(Text and element pointing lines)
⟨

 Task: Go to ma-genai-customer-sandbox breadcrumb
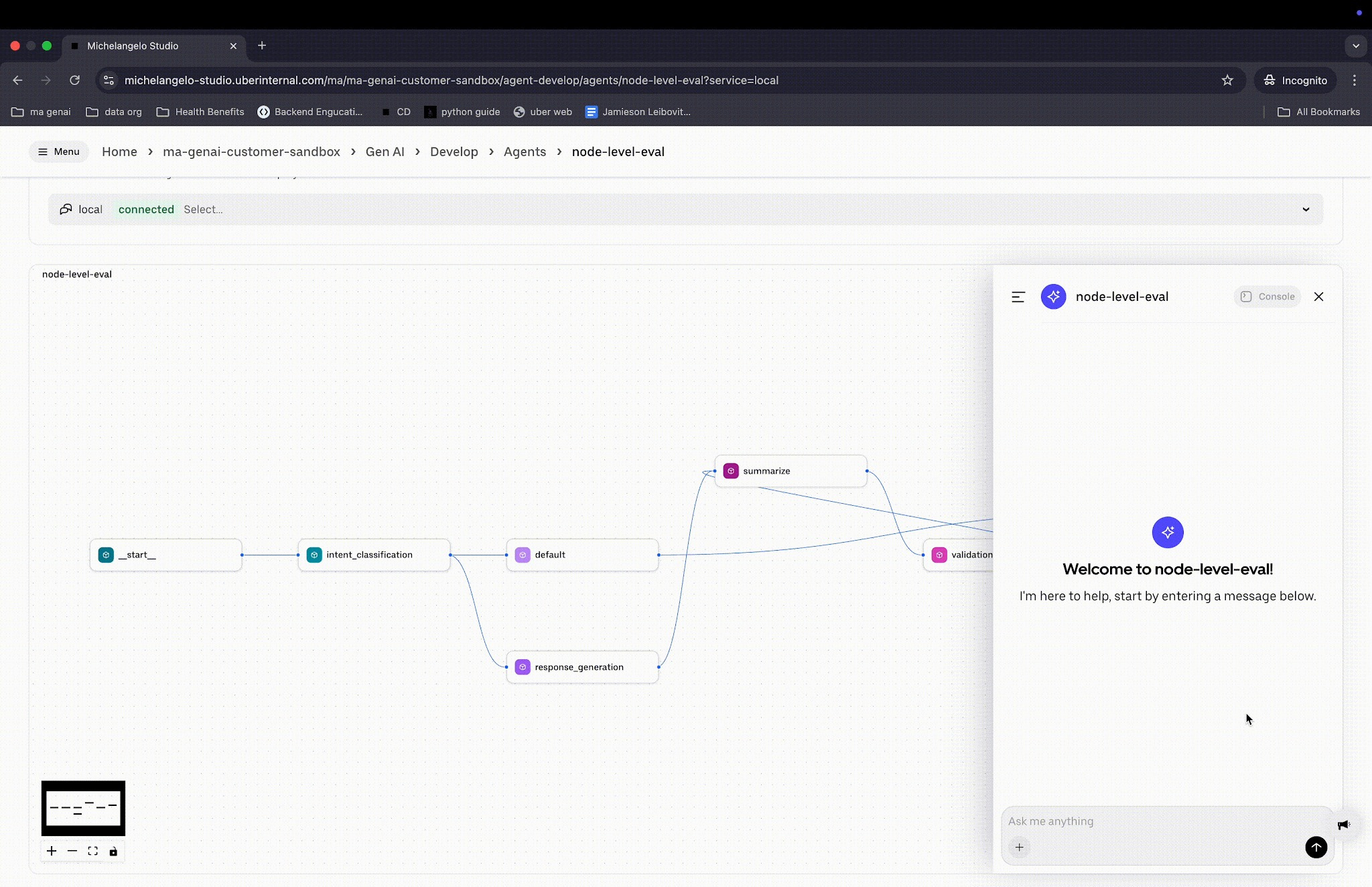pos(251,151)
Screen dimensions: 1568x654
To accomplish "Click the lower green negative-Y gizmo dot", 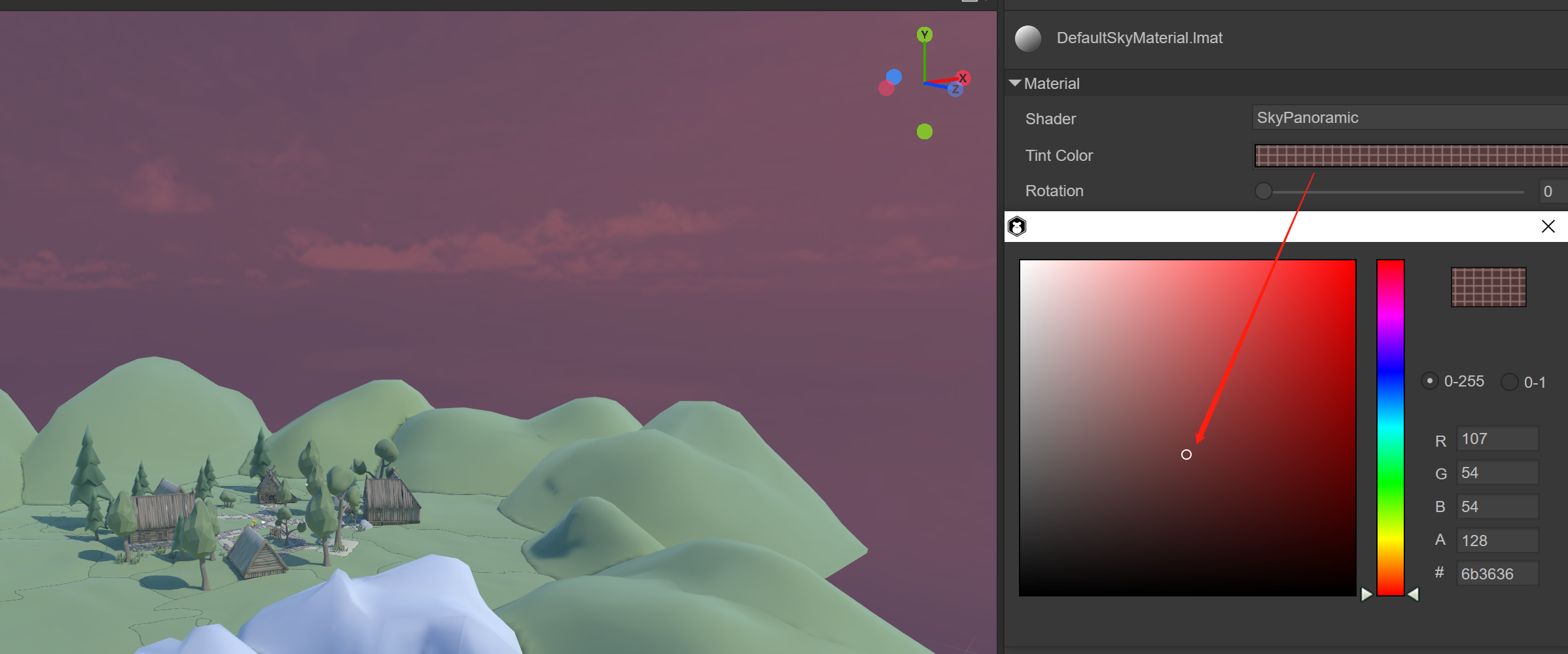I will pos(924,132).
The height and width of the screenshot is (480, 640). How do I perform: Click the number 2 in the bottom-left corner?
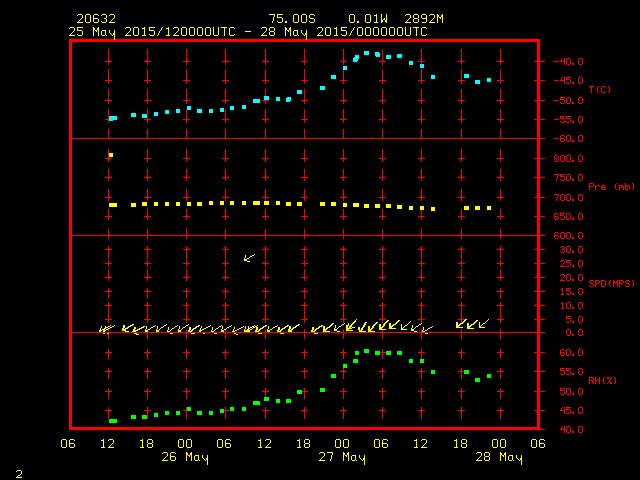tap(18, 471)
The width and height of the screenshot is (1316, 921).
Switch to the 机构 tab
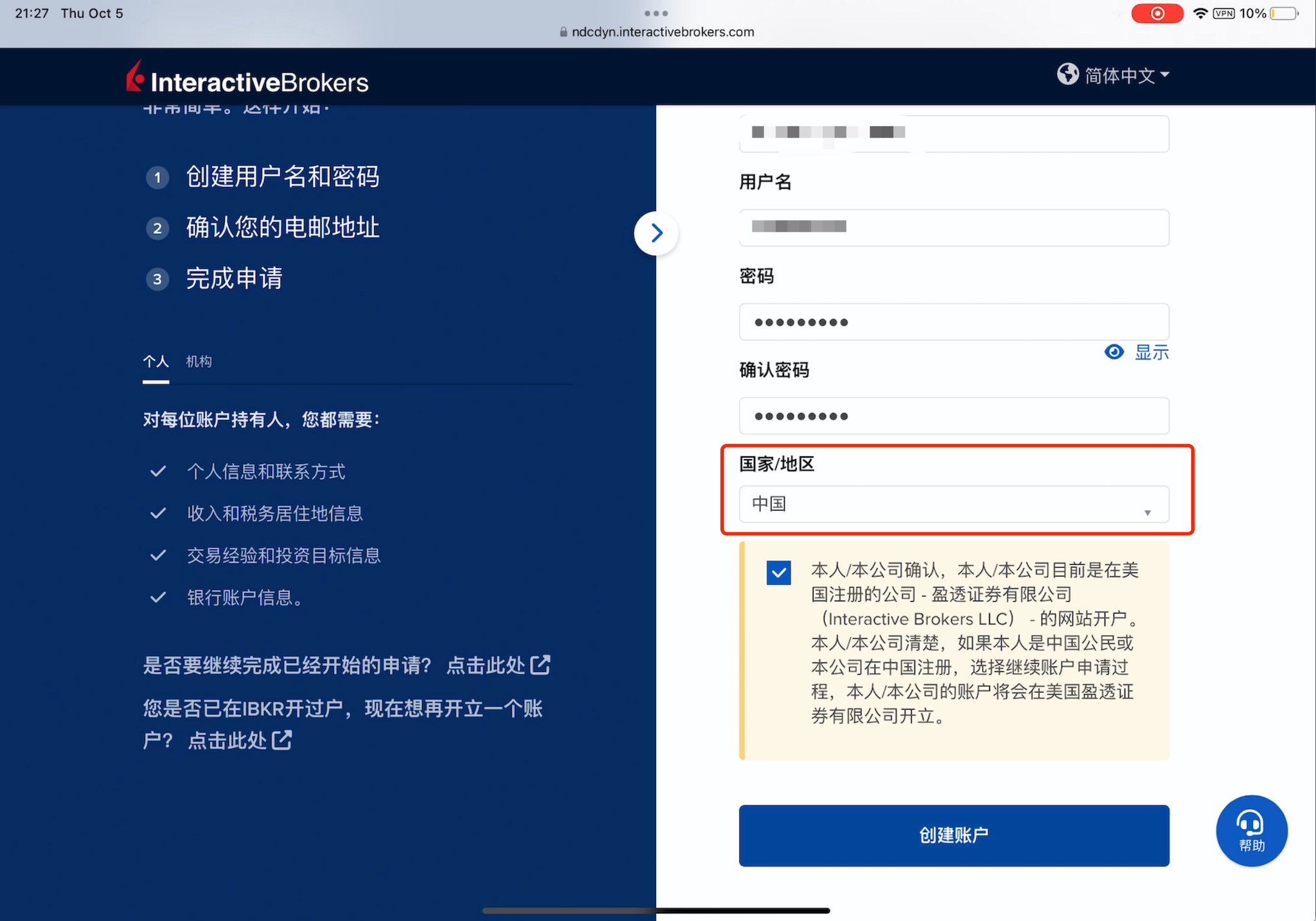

⟩
⟨

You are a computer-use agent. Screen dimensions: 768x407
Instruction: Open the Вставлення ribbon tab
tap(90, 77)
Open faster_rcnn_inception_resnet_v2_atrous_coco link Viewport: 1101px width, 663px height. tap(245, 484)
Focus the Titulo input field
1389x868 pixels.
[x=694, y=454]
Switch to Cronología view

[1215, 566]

⟩
⟨

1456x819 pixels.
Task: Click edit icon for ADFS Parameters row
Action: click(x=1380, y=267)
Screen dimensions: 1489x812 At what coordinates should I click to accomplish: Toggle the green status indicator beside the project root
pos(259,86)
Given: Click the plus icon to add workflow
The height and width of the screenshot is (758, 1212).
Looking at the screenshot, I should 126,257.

⟩

**WHAT TO DO**
Output the lines above verbatim, starting with the line that contains "Focus the Titulo input field" and continuing through the line that contains "[1215, 566]", including both.

**EXPECTED OUTPUT**
Focus the Titulo input field
1389x868 pixels.
[x=694, y=454]
Switch to Cronología view

[1215, 566]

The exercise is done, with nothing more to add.